Mettre la France et l’Europe
sur le devant de la scène

L’Europe est la première démocratie du monde à s’être dotée d’un règlement traitant de la question de la responsabilité de celui qui distribue un système d’IA, notamment lorsque celui-ci peut porter atteinte à la sécurité et la santé publique ou susciter des problématiques d’égalité des chances ou de discrimination. « Le Parlement européen est en train de proposer un certain nombre de règles extrêmement lourdes, qui décourageraient inévitablement tout développeur et innovateur de concevoir en Europe les modèles d’IA de dernière génération, indique Jean-Noël Barrot. C’est pourquoi nous nous y opposons. Nous sommes très attachés à ce règlement produit, à ce que la responsabilité de celui qui va concevoir un système d’IA […] ait des obligations d’audit préalables à sa mise sur le marché, mais nous ne voulons pas inhiber cet élan que nous constatons depuis cinq ans en France de développement de l’IA, en assommant les innovateurs et les créateurs de normes nouvelles dès aujourd’hui ».

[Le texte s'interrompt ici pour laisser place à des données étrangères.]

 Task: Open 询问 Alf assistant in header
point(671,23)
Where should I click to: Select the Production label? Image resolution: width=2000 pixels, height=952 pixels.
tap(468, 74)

Comment construire un avenir innovant, en anticipant les défis et en favorisant la recherche et l’innovation en France et en Europe ? L’hexagone détient un vrai savoir-faire en matière d’IA et des talents (auteurs, chefs d’entreprise, chercheurs) dont les compétences sont recherchées dans le monde entier. « Ces sociétés se délocalisent souvent, car elles attirent des financements étrangers, dont les ordres de grandeur n’ont rien à voir avec les nôtres et nous sommes, d’une certaine manière, un peu suiveurs, car nous n’avons pas de fonds d’investissement capables de mobiliser de telles sommes sur notre territoire, même s’il y a eu énormément de progrès avec l’éclosion de la french tech notamment, regrette Nicolas Gaudemet, chief AI officer de Onepoint. Nous devons également laisser sa chance à notre écosystème français en faisant confiance à nos start-ups françaises pour accélérer la transformation numérique par l’IA de nos grands acteurs industriels et entreprises de services ».